Jon Evans is also an author (and has some fantastic books, check them out). His post on TechCrunch was fantastic providing real numbers to the fallacy of free debate that Seth Godin supports so much. That one thing you heard worked for that one person on the blog? Yeah, might not work for you.

So now I start another exciting week of selling books. It will hard to ever top last week. Total books sold? 775. Higher or lower than you thought? Anything surprise you?

  • Thanks for the continued transparency and for sharing all this info, it’s incredibly useful for authors. Would love to hear more about apple reaching out regarding the “Not giving a single F” comment in post #1 and if they hinted at rolling out a better system for addressing author concerns . . .

  • Honestly 775 is lower than I expected.

    What is a drastic drop in price? 4.99, 0.99? I’m about half done with the book, and think wider circulation would be great, but ultimately it depends on what number of readers means to you.

  • Awesome recap and analysis.
    I’m of the school that believes it is easier to sell 5 books with a $2 profit on each than it is to sell one book with a $10 profit margin on it. But remember that your early buyers are less likely to be repeat customers (for your next book) if they paid twice as much as everyone else did for it. Finding the right price point is tricky.
    But nonetheless, some great numbers here Andrew. Thanks for sharing!

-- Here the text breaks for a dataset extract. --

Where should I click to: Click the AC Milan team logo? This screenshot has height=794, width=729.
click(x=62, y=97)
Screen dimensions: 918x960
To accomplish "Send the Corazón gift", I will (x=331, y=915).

  • Do you have any data to back that up? I’ve always been of the opposite opinion about goods/services (haven’t thought about books in particular). It is easier to sell one fill_in_the_blank for $8 each than four fill_in_the_blanks for $2 each. Plus, you have 4x the support the $2 example because you have 4x as many customers.

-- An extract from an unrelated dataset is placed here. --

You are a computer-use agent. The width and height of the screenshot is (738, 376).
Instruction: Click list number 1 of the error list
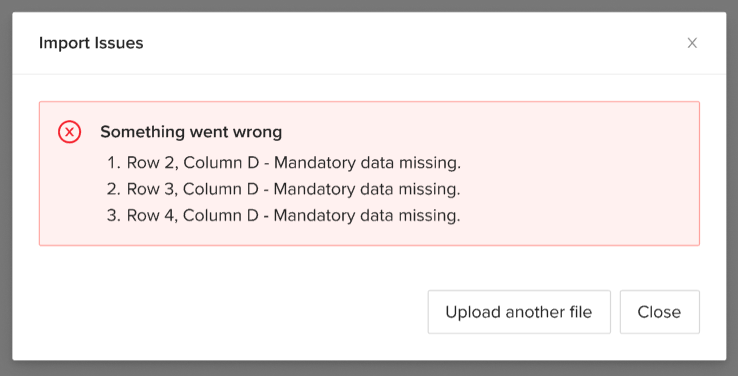pos(114,163)
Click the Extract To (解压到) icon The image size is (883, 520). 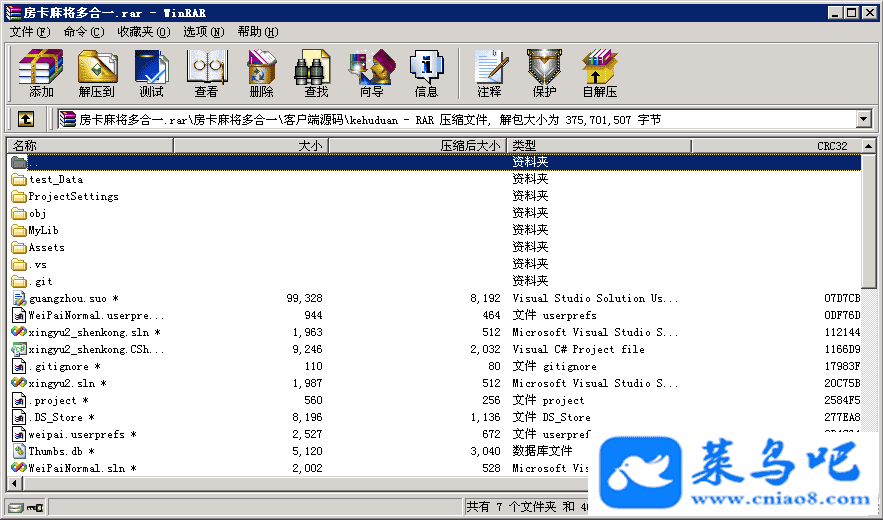(97, 73)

  • I guess sales are lower than I would have thought, given the attention. It will be interesting to see where sales are a month from now. The reviews have been amazing.

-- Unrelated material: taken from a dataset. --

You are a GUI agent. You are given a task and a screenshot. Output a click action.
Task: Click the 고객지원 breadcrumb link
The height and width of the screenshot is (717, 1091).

    I don’t think i really fall into either “camp” you mention. I think it is fair for Amazon to charge a delivery fee for at least the 3G delivery and maybe even a small fee for the non-3G. I just find there current fee structure to be a bit absurd.

    I have been following the Kindle closely since it debuted years ago and had never even heard of a digital delivery fee. I always assumed it was just a part of the 30% cut. Hopefully more authors will start to sell direct as you have and this might convince Amazon to review their current publishing deals.

  • Thanks for the analysis. Two comments on the numbers: One, overall it seems disappointing to have 90,000 page views but less than 900 book sales. Not even 1 in 100 people viewing the page actually bother buying the book. Two, your book sales increase towards the end. Unlike much of the very short half-life social media content (3 hours on Twitter and FB), book sales may peak somewhat delayed, as people take more time to actually check out the book and buy it.

    I have recently published a book about my own ‘Panamerican Peaks’ cycling & climbing adventure of a lifetime – it’s actually featured in Apple’s bookstore, Travel&Adventure category right next to yours, with same price point and similarly positive ratings/reviews. I promoted it via email, my Blog, Twitter and FB. The resulting sales numbers are similar in proportion, just that I have 100x less Blog followers than you do. You do the math. I’m glad I don’t depend on my book sales to make a living.

  • Lucretia, I also would like to see some data. I believe that it’s easier to sell one $10 book than to sell ten $1 books. (Profits are different, let’s stay with sales price.) eBook prices are considered fairly inelastic. (see http://www.patrickemclean.com/2011/09/e-book-pricing-and-the-elasticity-of-demand/ ) The biggest ‘cost’ of reading an eBook is your personal time. If you hesitate buying a $10 book on a topic you’re really interested in, but impulse buy a $1 book on something tangential, you are not valuing your personal time much. There is also some reverse psychology suggesting that $1 books aren’t valuable; some authors have increased their sales when increasing their eBook price from $0.99 to $2.99.